#### [Requirement]
Rewrite the records starting at the line that contains "合作方式 (416, 813)" and ending at the line that contains "农业生产系统 (194, 1362)", changing "汽车" to "机动车" and leaving everything else unchanged.

═════ Excerpted records ═════

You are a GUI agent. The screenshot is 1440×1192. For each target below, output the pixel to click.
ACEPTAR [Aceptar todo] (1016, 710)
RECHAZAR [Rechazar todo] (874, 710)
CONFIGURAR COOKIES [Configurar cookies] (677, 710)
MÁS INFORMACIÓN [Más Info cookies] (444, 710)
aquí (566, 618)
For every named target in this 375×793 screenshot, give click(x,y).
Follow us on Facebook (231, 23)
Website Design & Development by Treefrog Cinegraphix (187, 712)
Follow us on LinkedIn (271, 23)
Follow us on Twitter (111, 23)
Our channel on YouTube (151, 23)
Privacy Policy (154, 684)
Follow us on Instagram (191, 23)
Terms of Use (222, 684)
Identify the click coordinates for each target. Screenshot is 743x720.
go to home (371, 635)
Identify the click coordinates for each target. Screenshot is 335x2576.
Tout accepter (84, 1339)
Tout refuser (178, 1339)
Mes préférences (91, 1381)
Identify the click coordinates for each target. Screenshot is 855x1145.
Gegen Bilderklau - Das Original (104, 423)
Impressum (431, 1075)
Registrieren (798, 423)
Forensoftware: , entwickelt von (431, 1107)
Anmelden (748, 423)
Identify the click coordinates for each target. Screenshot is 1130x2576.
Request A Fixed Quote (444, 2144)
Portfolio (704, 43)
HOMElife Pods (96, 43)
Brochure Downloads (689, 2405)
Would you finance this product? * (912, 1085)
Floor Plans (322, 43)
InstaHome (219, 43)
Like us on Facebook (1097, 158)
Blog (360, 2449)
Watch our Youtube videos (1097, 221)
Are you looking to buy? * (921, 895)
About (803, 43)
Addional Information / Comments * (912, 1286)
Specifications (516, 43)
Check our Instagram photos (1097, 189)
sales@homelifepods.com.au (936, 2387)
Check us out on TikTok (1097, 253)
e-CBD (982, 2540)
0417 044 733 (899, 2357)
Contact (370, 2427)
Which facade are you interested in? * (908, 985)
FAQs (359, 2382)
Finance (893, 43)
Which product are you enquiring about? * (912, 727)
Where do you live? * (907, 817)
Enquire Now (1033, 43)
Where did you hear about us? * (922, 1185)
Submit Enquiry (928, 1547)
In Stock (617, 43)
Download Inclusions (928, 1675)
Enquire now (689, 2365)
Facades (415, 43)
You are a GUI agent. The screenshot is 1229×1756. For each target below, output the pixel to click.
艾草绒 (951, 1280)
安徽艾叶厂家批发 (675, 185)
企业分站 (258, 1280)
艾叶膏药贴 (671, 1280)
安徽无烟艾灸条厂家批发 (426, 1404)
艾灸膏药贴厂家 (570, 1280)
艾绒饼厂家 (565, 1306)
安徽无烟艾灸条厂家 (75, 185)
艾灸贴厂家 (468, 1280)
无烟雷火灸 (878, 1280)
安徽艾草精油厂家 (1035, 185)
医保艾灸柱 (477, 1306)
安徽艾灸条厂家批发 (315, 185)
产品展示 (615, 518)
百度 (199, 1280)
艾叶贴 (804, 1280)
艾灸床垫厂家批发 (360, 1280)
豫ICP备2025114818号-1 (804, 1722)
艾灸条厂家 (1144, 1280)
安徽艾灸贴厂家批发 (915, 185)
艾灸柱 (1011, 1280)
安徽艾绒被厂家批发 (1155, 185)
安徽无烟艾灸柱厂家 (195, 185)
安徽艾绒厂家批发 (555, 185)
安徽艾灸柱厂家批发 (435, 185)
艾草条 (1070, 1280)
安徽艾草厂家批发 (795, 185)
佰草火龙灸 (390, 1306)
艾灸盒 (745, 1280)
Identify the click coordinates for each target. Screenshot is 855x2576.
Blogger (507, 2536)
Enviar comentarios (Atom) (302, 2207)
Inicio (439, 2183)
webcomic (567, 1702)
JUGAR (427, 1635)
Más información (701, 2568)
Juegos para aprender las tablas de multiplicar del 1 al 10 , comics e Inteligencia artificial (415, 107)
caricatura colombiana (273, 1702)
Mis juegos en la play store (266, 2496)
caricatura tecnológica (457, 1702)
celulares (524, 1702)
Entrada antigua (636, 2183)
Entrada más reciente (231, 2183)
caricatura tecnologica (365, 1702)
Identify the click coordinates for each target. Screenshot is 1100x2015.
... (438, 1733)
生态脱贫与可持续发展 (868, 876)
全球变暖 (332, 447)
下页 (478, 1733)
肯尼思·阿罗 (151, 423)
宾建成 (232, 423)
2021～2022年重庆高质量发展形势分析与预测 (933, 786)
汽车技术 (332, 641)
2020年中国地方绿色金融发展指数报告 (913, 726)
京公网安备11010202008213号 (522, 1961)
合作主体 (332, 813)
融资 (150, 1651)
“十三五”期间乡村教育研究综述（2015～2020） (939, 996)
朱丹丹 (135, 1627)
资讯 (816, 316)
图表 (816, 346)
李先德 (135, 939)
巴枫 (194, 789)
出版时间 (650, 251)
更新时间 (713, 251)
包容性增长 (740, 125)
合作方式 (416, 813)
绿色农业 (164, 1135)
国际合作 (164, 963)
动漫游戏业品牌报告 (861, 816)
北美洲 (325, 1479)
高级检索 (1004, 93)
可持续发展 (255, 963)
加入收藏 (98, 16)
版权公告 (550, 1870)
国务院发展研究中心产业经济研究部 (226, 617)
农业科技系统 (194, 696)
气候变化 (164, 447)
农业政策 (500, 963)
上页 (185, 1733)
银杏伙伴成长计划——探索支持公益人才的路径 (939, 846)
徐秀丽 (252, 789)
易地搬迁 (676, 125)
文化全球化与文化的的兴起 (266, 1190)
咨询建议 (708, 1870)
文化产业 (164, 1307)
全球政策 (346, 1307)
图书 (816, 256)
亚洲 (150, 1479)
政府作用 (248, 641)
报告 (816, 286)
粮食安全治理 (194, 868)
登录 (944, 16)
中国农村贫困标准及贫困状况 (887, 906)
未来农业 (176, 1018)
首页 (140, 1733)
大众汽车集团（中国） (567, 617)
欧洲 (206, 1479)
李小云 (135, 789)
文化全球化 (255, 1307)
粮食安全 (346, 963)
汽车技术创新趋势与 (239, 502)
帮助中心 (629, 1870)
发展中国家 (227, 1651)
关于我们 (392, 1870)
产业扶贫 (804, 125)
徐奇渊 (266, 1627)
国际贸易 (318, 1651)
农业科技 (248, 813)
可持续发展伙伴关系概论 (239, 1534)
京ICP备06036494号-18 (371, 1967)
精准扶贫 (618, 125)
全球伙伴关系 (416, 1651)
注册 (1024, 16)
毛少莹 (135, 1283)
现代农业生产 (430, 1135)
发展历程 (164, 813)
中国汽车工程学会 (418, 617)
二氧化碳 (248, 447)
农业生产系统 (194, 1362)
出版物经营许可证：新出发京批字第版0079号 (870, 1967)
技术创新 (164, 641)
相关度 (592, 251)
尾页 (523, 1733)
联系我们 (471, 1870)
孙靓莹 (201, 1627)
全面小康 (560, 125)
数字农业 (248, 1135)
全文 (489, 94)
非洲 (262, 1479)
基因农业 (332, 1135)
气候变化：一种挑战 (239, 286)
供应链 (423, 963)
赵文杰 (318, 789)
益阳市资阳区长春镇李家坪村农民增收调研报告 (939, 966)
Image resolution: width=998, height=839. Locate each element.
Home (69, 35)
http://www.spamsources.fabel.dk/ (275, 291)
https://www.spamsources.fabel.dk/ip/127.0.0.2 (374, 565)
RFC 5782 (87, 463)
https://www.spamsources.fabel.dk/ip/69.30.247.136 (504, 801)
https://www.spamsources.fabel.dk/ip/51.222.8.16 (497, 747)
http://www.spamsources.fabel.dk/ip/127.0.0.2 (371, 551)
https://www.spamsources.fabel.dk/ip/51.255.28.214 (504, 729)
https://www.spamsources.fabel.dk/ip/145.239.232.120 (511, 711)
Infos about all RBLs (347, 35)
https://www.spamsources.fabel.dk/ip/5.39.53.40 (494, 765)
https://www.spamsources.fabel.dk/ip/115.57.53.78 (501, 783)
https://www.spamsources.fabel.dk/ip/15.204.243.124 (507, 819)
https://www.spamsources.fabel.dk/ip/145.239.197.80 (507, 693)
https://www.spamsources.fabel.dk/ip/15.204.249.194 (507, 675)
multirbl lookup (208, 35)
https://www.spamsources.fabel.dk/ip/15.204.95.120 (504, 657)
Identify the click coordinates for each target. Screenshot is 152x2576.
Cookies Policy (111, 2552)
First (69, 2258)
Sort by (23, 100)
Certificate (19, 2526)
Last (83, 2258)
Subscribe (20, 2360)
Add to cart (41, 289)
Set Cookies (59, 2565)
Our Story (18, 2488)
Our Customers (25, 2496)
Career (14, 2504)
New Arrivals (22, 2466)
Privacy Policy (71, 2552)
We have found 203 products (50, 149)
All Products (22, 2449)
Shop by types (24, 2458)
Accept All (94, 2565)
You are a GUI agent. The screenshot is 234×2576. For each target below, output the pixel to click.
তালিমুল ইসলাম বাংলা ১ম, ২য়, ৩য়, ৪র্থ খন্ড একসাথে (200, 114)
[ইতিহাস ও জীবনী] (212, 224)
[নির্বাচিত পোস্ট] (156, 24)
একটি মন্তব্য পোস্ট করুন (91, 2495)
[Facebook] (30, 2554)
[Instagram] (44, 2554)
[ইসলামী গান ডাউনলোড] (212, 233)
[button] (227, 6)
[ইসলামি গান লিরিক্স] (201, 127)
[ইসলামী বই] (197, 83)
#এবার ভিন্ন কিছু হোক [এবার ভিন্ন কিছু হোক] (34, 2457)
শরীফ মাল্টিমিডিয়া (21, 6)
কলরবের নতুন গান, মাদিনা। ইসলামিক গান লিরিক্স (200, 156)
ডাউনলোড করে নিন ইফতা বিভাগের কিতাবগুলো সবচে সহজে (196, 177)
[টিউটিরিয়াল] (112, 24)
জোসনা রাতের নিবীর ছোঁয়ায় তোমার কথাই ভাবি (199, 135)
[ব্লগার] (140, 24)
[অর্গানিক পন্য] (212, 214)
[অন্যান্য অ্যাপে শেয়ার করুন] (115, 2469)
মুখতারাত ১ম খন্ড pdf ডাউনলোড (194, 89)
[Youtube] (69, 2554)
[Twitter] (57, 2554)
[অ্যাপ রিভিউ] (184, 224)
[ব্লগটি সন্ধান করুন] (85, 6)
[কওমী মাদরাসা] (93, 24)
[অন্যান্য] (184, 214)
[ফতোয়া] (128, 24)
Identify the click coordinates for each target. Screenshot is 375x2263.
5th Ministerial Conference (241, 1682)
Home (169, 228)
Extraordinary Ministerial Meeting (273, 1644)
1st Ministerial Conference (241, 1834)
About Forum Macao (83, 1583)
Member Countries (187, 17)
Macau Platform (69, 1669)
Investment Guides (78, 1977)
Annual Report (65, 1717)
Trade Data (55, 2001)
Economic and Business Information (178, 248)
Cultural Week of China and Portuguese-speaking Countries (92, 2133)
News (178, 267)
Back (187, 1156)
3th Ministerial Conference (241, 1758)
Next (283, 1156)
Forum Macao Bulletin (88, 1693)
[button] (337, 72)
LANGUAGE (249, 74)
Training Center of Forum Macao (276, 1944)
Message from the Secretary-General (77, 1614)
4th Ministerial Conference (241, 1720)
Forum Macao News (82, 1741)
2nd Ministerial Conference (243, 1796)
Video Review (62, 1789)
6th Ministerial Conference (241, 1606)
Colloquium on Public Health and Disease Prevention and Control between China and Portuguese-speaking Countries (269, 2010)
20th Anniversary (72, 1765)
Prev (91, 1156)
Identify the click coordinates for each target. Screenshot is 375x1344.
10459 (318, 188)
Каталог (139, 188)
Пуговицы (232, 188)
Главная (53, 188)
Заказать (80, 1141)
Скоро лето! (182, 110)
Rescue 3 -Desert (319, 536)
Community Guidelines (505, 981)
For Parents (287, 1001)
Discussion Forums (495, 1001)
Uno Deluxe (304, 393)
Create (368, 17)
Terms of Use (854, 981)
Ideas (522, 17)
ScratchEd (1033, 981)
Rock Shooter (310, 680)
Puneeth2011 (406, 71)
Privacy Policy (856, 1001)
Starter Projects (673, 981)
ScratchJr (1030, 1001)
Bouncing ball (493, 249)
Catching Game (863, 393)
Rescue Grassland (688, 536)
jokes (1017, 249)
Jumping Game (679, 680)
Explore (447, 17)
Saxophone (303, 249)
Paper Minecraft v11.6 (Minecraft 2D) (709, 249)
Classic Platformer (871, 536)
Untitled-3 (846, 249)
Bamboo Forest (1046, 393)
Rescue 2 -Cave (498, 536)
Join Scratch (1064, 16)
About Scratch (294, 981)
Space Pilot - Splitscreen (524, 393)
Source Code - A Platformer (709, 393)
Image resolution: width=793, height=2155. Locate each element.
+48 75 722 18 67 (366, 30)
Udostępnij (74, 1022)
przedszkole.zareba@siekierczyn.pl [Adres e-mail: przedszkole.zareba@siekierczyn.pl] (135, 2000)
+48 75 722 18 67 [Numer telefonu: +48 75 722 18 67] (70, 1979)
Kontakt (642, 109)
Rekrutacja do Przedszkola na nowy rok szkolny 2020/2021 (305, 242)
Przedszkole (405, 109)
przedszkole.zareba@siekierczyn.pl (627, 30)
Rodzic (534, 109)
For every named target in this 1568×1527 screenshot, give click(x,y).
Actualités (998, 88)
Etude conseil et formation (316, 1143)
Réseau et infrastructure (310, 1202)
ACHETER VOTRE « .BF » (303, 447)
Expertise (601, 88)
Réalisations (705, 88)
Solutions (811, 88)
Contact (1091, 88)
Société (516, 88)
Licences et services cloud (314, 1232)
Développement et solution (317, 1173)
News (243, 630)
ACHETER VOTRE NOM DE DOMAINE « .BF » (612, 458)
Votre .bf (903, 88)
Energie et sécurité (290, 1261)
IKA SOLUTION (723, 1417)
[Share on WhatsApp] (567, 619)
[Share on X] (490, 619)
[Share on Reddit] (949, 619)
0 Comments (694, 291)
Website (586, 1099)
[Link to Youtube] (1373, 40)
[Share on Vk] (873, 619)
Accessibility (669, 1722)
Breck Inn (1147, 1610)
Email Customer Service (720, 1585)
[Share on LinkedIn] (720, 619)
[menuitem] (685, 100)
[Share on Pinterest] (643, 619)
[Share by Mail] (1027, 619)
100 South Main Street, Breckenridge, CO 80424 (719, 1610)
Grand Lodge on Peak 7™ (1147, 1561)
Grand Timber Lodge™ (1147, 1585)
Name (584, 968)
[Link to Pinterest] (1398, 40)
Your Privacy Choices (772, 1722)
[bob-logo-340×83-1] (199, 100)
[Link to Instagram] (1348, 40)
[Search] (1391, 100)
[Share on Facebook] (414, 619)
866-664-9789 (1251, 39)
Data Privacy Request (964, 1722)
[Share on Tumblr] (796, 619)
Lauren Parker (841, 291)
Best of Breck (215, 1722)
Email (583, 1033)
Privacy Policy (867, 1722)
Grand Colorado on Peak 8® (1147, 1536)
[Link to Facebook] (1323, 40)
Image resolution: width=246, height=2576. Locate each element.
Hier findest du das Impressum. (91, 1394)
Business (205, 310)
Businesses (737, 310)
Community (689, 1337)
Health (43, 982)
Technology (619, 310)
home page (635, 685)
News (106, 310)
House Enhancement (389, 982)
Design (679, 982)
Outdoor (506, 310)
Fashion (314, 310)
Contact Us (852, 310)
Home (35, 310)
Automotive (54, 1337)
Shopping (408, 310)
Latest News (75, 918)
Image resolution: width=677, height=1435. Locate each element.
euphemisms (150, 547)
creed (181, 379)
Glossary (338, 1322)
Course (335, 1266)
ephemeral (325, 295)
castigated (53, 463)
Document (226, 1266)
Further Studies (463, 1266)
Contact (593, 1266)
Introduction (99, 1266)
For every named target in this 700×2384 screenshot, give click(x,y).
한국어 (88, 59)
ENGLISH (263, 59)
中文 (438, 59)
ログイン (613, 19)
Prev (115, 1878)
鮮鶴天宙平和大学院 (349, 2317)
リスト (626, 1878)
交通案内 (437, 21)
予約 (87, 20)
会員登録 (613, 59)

═════

#### [Correct answer]
合作方式 (416, 813)
绿色农业 (164, 1135)
国际合作 (164, 963)
动漫游戏业品牌报告 (861, 816)
北美洲 (325, 1479)
高级检索 (1004, 93)
可持续发展 (255, 963)
加入收藏 (98, 16)
版权公告 (550, 1870)
国务院发展研究中心产业经济研究部 (226, 617)
农业科技系统 (194, 696)
气候变化 (164, 447)
农业政策 (500, 963)
上页 (185, 1733)
银杏伙伴成长计划——探索支持公益人才的路径 (939, 846)
徐秀丽 (252, 789)
易地搬迁 (676, 125)
文化全球化与文化的的兴起 (266, 1190)
咨询建议 (708, 1870)
文化产业 (164, 1307)
全球政策 (346, 1307)
图书 (816, 256)
亚洲 (150, 1479)
政府作用 (248, 641)
报告 (816, 286)
粮食安全治理 (194, 868)
登录 (944, 16)
中国农村贫困标准及贫困状况 (887, 906)
未来农业 (176, 1018)
首页 (140, 1733)
大众机动车集团（中国） (567, 617)
欧洲 (206, 1479)
李小云 (135, 789)
文化全球化 (255, 1307)
粮食安全 (346, 963)
机动车技术创新趋势与 (239, 502)
帮助中心 (629, 1870)
发展中国家 (227, 1651)
关于我们 (392, 1870)
产业扶贫 (804, 125)
徐奇渊 (266, 1627)
国际贸易 (318, 1651)
农业科技 (248, 813)
可持续发展伙伴关系概论 (239, 1534)
京ICP备06036494号-18 (371, 1967)
精准扶贫 (618, 125)
全球伙伴关系 (416, 1651)
注册 (1024, 16)
毛少莹 (135, 1283)
现代农业生产 (430, 1135)
发展历程 (164, 813)
中国机动车工程学会 (418, 617)
二氧化碳 (248, 447)
农业生产系统 (194, 1362)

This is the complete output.